▸ Material supplied
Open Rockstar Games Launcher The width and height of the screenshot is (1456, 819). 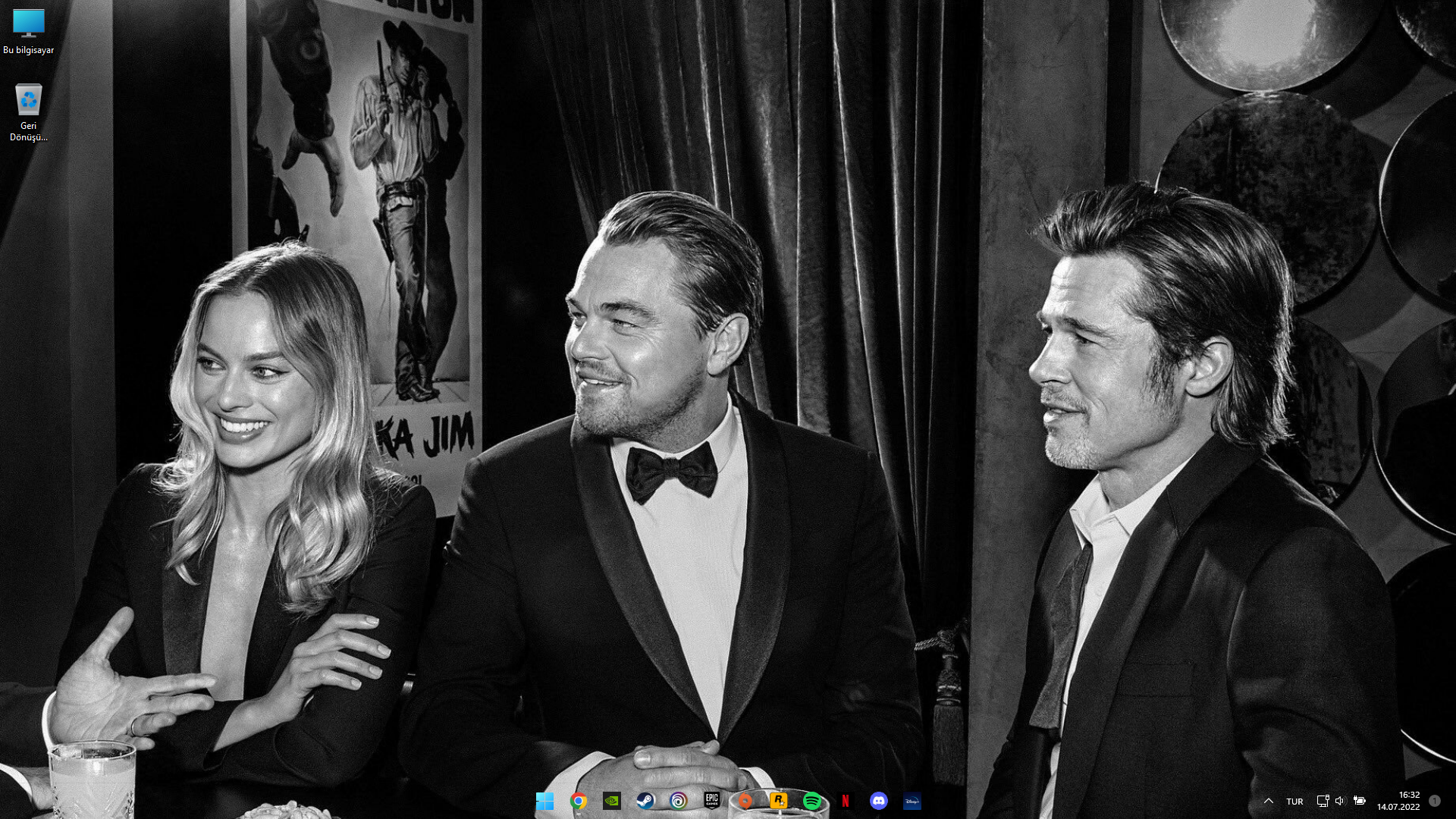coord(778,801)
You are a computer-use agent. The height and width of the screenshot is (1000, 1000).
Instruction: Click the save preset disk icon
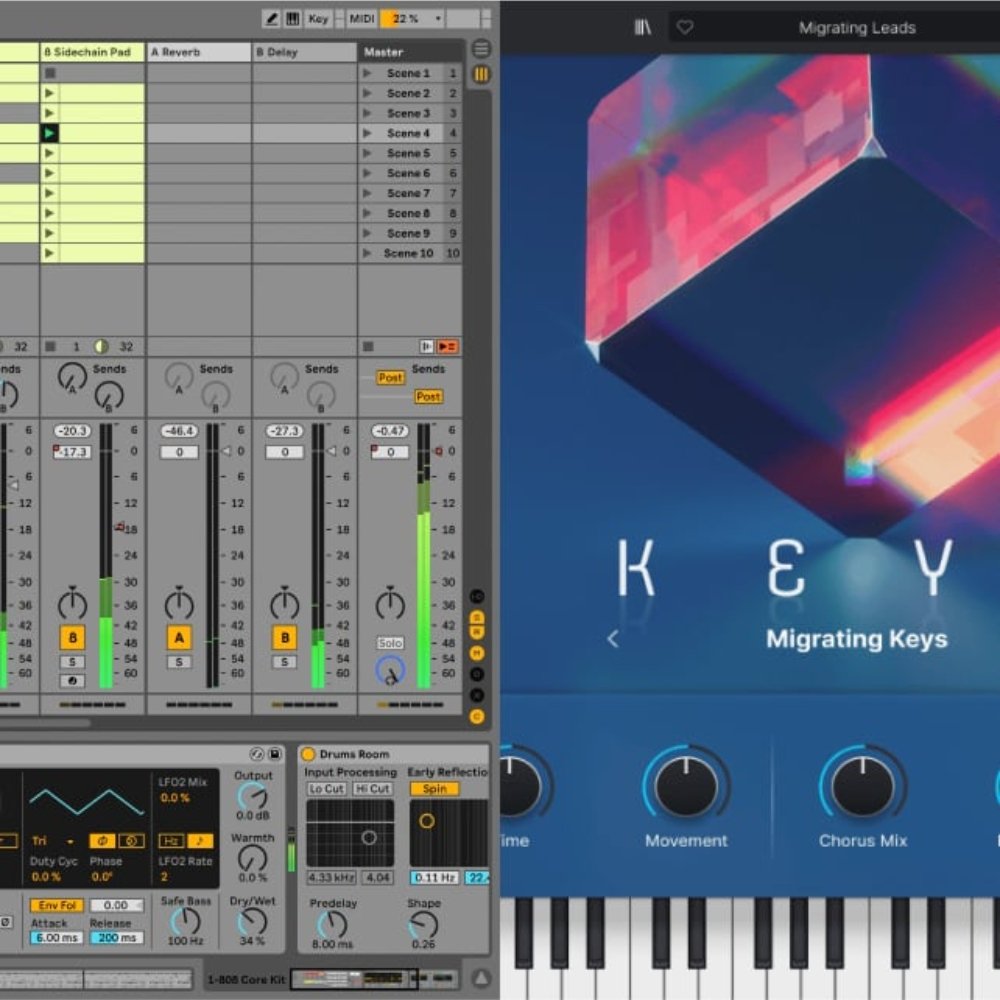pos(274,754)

---

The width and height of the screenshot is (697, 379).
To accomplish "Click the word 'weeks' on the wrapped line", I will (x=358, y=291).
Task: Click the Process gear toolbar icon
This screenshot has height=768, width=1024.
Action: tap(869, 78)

* * *

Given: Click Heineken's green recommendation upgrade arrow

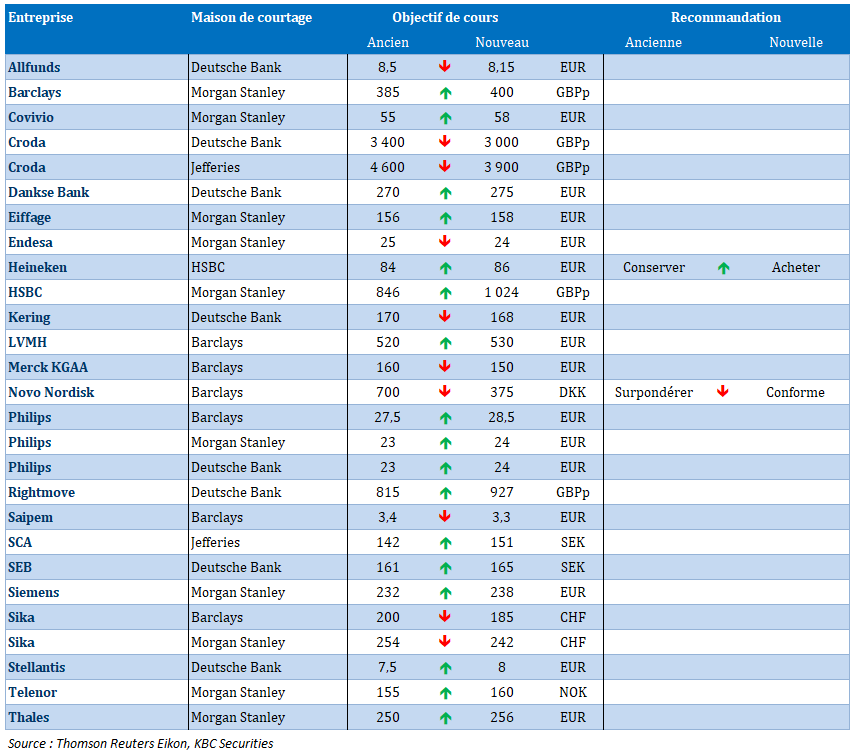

▸ Directive
Pull out every line of the items above that contains the string "icon" and copy each one in full. Case counts, so include a line only if its capitalization matches.

▸ Result of the exercise
Instruction: Click the save preset disk icon
Task: Click the Process gear toolbar icon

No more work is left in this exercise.